■ REQUIRED ACTION
When you repeat the entries below, keep each word exactly as it is and drop the pictures.

■ EXTRACTED INFORMATION
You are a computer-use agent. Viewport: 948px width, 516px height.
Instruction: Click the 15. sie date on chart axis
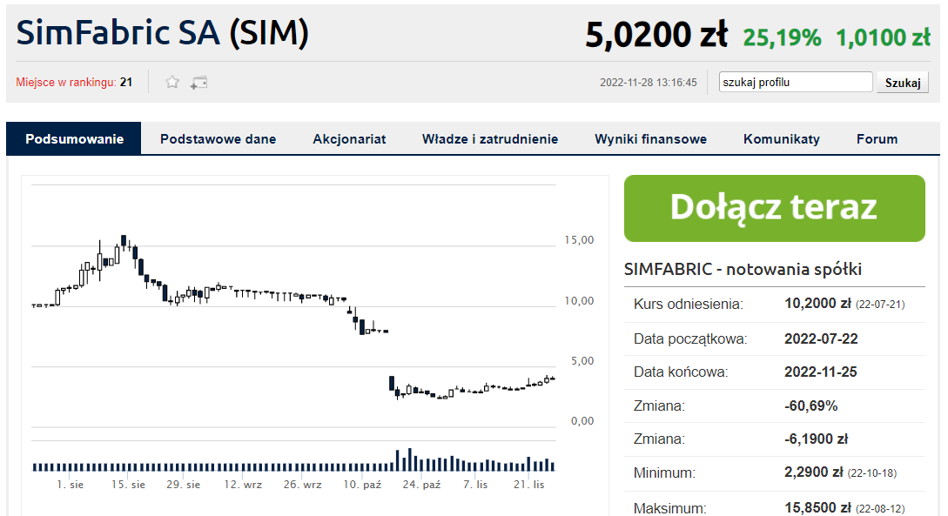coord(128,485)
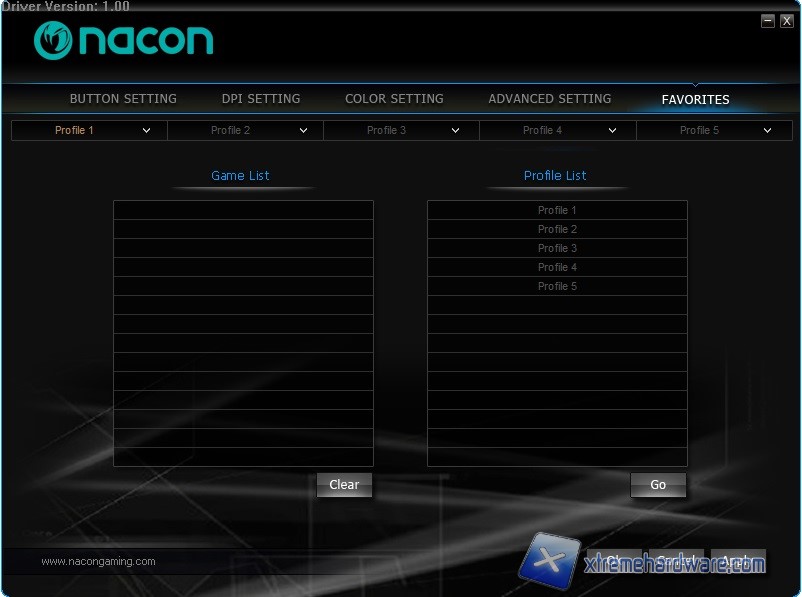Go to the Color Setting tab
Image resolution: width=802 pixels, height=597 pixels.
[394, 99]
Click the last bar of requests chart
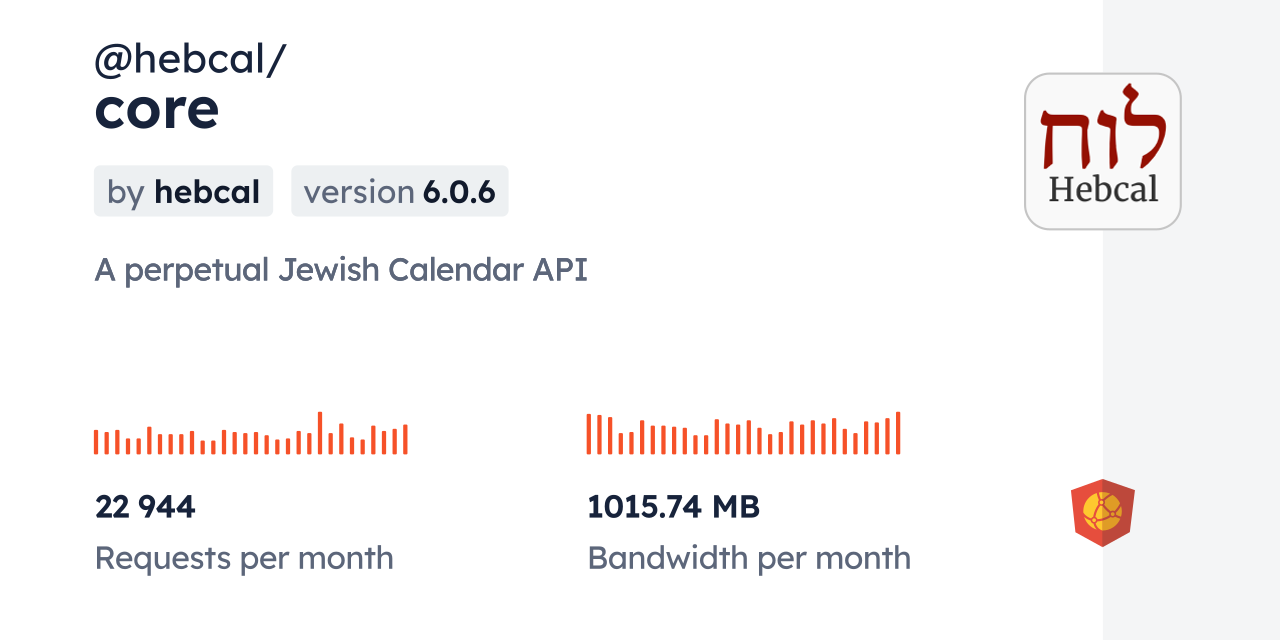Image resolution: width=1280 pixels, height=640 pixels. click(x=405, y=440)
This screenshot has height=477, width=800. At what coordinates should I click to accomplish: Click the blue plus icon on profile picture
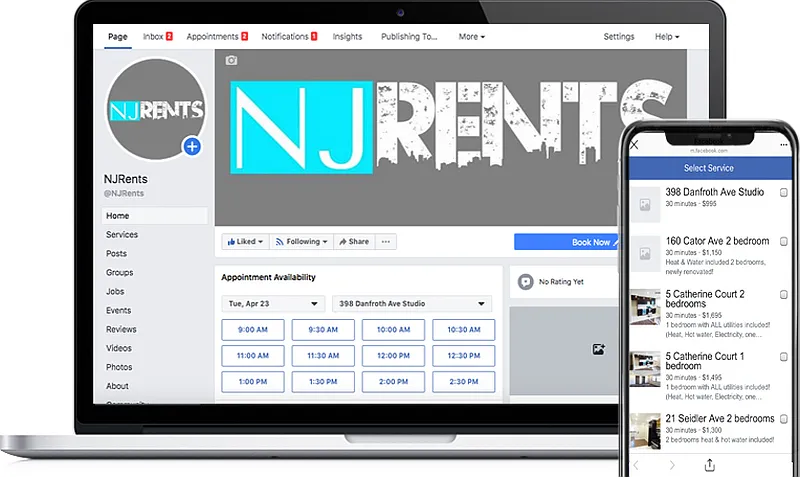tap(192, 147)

■ RESPONSE AREA
You are a computer-use agent. Viewport: 948px width, 516px height.
Instruction: Click the 15. sie date on chart axis
coord(128,485)
Go to the Color Setting tab
Image resolution: width=802 pixels, height=597 pixels.
[394, 99]
Click the last bar of requests chart
Image resolution: width=1280 pixels, height=640 pixels. click(x=405, y=440)
This screenshot has height=477, width=800. At what coordinates should I click to accomplish: Click the blue plus icon on profile picture
tap(192, 147)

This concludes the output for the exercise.